Yannick Nézet-Séguin

« Apporter chaque monde à l’autre »

Yannick NŽzet-SŽguin Photo: Marco Borggreve
Yannick NŽzet-SŽguin
Photo: Marco Borggreve

Yannick Nézet-Séguin est aujourd’hui à 40 ans, l’un des chefs d’orchestre les plus doués et les plus demandés de la planète.
Directeur musical des Orchestres Philharmoniques de Philadelphie et de Rotterdam, régulièrement invité au Metropolitan Opéra de New York et du Chamber Orchestra of Europe (COE), il a présenté à la tête de ce dernier, à la Philharmonie de Paris, une intégrale des symphonies de Mendelssohn.

 

Quel est votre rapport à la musique de Mendelssohn ?

J’ai toujours beaucoup aimé sa musique symphonique sans l’avoir trop joué.
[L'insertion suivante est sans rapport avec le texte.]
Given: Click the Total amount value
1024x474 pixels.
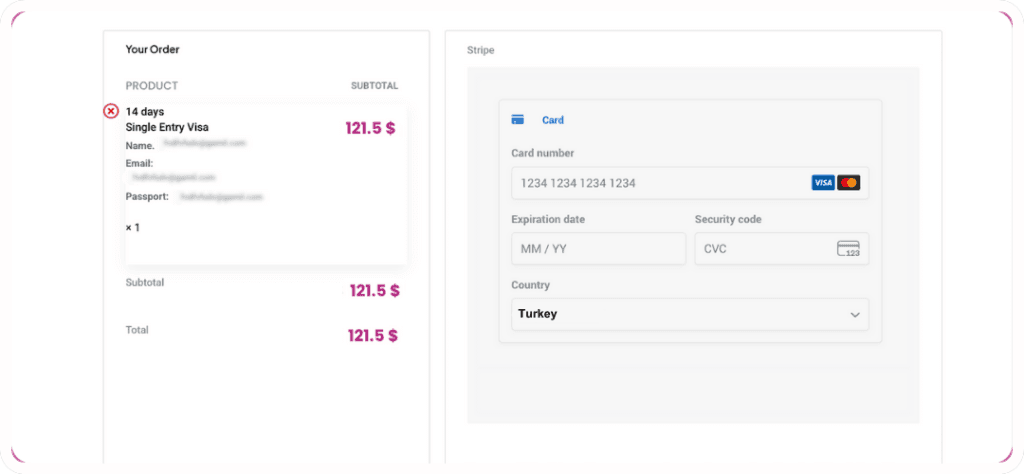Looking at the screenshot, I should coord(372,336).
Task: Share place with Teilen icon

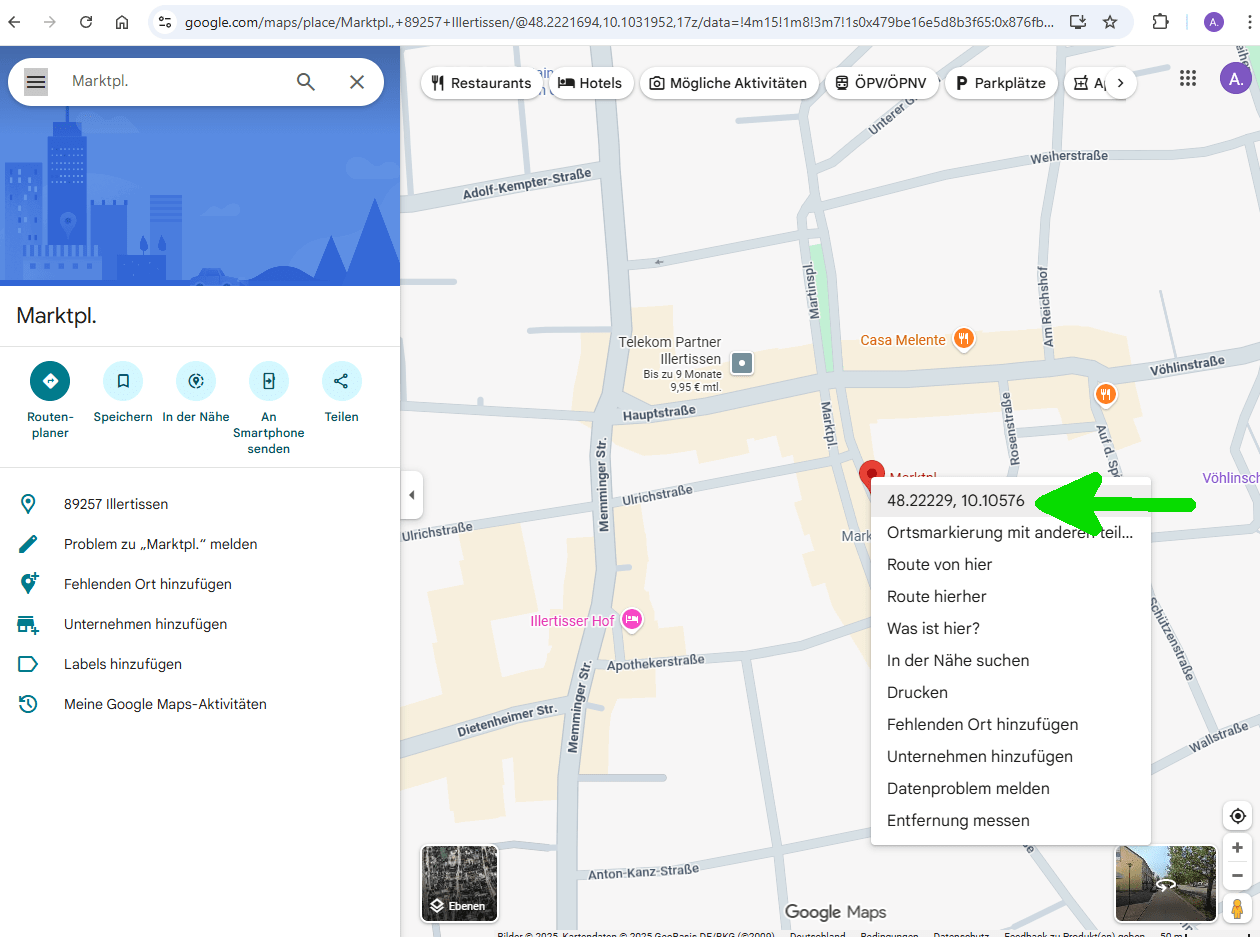Action: tap(341, 381)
C’est vrai que l’on dirige surtout l’Italienne et l’Ecossaise et un peu la Réformation mais je voulais voir de quelle manière le son unique du Chamber Orchestra of Europe pouvait apporter quelque chose à ma vision de ces symphonies. De plus, il manque des intégrales de Mendelssohn même s’il y a bien entendu celles de
Masur avec Leipzig et d’Abbado avec le London Symphony Orchestra. Je crois qu’il y avait donc une place pour une nouvelle vision avec le bagage musical du COE.

Y a-t-il une différence à jouer ces symphonies avec un orchestre de chambre ?

Bien sûr. D’abord la taille de l’orchestre qui donne une approche
différente même si j’essaie d’appliquer partout cette approche chambriste même lorsqu’elle inclue cent personnes sur scène. Deux éléments font également la différence : d’abord la quantité de cordes par rapport aux vents qui, automatiquement, donne une présence aux bois et au détail de l’orchestration. Et puis, il y a la culture musicale des membres du Chamber Orchestra of Europe, très influencée par le baroque ou le classicisme.

Le public va également découvrir des symphonies méconnues
notamment les 2é
me et 5éme ?

Tout à fait. Curieusement, Mendelssohn était très content de sa
seconde et très mécontent de sa 5e. Il est mort très jeune et n’a pas eu la distance pour retravailler ses idées mélodiques géniales. Mais il a emmené sa musique vers la modernité notamment dans cette cinquième symphonie visionnaire. A chaque fois qu’on joue cette dernière, il y a comme une émotion qui s’installe. L’Italienne est une bouffée de chaleur, l’Ecossaise est la plus profonde, plus pesante tandis que la Première est une Sturm und Drang très bien faite. J’ai donc essayé dans cette intégrale de les différencier, de les polariser tout en montrant qu’elles appartiennent à un tout.

Opéras, orchestres de chambre et orchestres symphoniques, ce va-et-vient vous est-il nécessaire ?

C’est ce qui fait que j’existe comme musicien, être capable
d’apporter chaque monde à l’autre. Plus j’avance dans ma vie de
musicien et plus je trouve que c’est essentiel pour les orchestres. Je dirais même que si on ne fait que de la musique symphonique, on aura tendance à dénaturer la nature même du répertoire symphonique car l’idée même de respiration, d’être dans l’écoute, d’être dans le moment, d’être dans la musique de chambre disparaîtra au profit d’une rigueur qui deviendra vite une rigidité.